Wie kommt man hin? Von Bukarest fliegen die Fluggesellschaften Tarom, Turkish Airlines und Pegasus Airlines täglich nach Istanbul. Wenn man Glück hat, findet man einen Hin- und Rückflug für knapp 50 Euro. Normalerweise sollte ein Ticket, wenn es früh gebucht ist, zwischen 100 und 150 Euro kosten. Vom Flughafen am besten einen Transfer-Service zum Hotel buchen, es spart Zeit und Nerven.
Wo wohnt man? Am besten, man sucht eine Unterkunft in der Gegend Sultanahmed-Fatih. Dann ist man nahe an den wichtigsten Sehenswürdigkeiten - dem großen Basar, dem Cagaloglu-Hamam, der Blauen Moschee, dem Topkapi-Palast, der Hagia Sophia. Über die Galata-Brücke kommt man dann zur berühmten Straße Istiklal Caddesi und kann bis zum Taksim-Platz gelangen.
Geheimtipp: Wer direkt beim Hotel anruft und ein Zimmer bucht, bekommt einen besseren Preis als auf der Webseite oder bei Reservierungs-Portalen.
Wie orientiert man sich? Roaming ist in der Türkei sehr teuer, wenn man sich viel auf Google Maps verlässt, sollte man am Flughafen eine türkische Telefonkarte kaufen. Falls man das nicht macht – in den meisten Cafes und Restaurants gibt es Wifi, man kann also dort die Adresse des nächsten Ziels eingeben und so von Ort zu Ort kommen.
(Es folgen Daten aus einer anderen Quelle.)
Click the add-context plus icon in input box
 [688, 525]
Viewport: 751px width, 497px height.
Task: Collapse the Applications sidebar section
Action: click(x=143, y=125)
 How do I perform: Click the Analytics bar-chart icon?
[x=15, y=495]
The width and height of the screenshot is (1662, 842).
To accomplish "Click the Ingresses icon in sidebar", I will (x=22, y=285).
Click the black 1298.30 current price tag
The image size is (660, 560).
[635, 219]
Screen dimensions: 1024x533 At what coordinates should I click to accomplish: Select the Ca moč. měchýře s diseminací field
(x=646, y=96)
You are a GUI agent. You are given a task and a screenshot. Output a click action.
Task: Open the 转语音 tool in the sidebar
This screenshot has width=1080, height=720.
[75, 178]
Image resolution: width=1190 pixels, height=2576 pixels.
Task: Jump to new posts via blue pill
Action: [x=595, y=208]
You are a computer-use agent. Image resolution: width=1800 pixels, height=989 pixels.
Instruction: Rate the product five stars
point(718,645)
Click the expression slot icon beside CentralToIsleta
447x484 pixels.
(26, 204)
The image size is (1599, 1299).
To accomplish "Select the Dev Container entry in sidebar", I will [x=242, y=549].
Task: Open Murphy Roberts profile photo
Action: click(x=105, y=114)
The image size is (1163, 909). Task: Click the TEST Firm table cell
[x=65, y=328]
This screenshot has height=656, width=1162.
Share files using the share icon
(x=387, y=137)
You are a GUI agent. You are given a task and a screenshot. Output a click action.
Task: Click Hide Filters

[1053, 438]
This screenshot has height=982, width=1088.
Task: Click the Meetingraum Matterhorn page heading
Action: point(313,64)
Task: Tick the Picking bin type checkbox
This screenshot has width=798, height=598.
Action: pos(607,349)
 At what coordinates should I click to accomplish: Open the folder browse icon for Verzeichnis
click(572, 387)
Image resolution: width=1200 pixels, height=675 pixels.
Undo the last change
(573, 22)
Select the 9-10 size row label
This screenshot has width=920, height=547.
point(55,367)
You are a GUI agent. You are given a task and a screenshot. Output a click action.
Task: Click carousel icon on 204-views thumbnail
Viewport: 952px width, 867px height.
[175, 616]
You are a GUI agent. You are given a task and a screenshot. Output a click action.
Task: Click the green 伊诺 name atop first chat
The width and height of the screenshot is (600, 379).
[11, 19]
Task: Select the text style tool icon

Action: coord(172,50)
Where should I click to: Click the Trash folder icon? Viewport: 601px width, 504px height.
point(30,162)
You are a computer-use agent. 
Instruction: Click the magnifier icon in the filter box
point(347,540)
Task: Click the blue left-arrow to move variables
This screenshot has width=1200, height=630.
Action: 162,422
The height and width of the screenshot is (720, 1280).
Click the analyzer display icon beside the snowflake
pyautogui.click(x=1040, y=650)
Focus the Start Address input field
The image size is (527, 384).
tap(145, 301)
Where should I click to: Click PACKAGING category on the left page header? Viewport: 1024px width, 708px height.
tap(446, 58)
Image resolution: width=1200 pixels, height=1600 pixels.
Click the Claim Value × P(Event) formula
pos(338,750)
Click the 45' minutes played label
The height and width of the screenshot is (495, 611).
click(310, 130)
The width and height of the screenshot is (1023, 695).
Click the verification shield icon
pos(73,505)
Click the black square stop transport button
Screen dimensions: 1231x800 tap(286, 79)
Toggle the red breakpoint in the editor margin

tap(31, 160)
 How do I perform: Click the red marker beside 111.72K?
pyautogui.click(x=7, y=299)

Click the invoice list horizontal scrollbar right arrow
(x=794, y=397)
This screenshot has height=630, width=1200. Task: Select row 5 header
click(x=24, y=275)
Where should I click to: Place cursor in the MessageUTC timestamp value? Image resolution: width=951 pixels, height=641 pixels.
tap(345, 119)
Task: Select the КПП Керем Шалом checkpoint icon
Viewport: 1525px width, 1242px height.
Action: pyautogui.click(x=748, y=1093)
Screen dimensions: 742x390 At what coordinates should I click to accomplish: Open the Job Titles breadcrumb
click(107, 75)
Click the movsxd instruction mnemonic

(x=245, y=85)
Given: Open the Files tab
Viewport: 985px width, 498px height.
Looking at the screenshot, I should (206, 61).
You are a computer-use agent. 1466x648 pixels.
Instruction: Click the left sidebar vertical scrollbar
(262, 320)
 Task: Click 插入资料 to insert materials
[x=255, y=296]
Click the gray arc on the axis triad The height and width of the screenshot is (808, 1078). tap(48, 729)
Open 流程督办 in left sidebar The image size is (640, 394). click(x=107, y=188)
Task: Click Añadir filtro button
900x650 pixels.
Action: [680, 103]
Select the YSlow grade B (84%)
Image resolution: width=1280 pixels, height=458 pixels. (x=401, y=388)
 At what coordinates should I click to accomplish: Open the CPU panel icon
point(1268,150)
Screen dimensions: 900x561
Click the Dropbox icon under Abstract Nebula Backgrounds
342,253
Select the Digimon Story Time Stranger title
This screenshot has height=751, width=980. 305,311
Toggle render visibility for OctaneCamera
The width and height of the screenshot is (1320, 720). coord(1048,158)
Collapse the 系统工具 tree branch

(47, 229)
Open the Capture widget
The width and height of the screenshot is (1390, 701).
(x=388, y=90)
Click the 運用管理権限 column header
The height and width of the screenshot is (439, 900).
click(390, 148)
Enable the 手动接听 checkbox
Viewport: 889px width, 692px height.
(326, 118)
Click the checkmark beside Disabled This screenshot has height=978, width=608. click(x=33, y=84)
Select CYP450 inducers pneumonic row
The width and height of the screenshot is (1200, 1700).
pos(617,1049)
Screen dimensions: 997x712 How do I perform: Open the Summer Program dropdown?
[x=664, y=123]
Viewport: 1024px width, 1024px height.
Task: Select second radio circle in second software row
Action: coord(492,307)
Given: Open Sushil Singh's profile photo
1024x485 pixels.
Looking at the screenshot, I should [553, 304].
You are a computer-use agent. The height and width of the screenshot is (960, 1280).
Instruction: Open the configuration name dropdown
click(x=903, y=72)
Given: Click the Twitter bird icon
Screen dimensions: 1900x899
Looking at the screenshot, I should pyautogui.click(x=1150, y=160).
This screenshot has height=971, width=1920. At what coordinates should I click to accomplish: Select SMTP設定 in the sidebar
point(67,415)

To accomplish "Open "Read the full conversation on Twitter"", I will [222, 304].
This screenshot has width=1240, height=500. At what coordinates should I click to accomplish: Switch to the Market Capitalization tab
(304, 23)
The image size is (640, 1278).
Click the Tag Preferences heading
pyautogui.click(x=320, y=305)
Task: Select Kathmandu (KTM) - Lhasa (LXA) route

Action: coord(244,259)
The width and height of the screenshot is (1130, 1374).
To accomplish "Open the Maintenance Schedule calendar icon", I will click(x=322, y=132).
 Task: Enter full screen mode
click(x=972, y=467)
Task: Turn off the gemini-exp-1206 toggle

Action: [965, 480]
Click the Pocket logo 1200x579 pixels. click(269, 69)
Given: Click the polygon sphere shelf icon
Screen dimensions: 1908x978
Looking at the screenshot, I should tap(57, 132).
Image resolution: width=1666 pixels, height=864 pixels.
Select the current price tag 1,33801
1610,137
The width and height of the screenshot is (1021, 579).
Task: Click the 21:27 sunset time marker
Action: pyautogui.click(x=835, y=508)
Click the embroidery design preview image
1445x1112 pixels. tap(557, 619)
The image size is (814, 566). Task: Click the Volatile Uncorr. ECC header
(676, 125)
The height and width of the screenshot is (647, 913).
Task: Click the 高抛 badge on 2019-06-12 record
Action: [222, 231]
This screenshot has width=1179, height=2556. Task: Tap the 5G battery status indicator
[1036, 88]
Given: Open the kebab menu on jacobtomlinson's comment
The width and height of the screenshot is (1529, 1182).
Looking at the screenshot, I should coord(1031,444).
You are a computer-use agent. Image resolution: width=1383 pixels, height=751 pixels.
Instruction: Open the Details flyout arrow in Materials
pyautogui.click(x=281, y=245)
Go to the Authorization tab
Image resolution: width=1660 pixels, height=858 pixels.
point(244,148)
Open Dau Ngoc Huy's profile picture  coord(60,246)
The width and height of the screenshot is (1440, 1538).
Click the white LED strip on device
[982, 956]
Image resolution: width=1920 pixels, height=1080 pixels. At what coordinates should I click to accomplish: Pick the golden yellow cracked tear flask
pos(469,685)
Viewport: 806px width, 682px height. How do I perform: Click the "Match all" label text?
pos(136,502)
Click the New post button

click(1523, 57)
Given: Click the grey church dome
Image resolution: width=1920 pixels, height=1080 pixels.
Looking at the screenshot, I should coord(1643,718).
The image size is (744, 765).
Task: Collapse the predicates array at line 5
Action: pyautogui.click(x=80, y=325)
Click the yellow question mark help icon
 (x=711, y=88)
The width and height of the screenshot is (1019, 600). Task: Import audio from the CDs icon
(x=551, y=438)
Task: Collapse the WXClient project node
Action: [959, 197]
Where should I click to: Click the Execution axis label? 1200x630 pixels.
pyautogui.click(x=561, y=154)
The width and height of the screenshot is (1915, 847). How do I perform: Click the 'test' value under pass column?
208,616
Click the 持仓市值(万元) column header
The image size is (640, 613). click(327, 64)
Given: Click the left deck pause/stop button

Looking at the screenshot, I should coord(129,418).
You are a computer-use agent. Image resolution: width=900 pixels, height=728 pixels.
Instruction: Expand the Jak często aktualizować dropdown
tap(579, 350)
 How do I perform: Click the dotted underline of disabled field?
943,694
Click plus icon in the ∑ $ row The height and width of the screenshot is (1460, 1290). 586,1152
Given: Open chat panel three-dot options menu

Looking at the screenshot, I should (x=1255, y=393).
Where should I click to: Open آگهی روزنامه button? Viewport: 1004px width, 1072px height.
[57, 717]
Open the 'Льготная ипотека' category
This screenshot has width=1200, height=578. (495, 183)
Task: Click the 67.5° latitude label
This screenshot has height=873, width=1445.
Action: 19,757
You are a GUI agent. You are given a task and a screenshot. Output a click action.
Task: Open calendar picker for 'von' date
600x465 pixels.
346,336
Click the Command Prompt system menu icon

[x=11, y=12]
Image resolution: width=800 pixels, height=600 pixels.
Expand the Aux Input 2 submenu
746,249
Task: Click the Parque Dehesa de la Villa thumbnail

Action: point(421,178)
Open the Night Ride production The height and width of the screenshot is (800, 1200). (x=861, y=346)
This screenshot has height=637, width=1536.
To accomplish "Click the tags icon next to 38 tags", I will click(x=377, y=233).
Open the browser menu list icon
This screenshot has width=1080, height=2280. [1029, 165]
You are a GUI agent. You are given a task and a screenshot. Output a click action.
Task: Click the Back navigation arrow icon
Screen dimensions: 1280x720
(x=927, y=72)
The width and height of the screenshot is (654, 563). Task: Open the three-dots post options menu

Oder man benutzt die klassischen Landkarten (was schwieriger ist, wenn man z. B. ein bestimmtes Restaurant sucht).
Geheimtipp: Wenn man sich verlaufen hat, kann man einem Taxi zuwinken. Taxis sind sehr günstig, wenn man zu zweit oder zu dritt ist, lohnt es sich sogar mehr als die öffentlichen Verkehrsmittel.